━━━ INFORMATION SUPPLIED

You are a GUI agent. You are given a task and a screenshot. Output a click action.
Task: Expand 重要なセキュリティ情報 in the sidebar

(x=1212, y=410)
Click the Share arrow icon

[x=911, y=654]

━━━━━━

__BRIEF__.
Write the data back out verbatim.

__EXERCISE RESULT__.
You are a GUI agent. You are given a task and a screenshot. Output a click action.
Task: Expand 重要なセキュリティ情報 in the sidebar

(x=1212, y=410)
Click the Share arrow icon

[x=911, y=654]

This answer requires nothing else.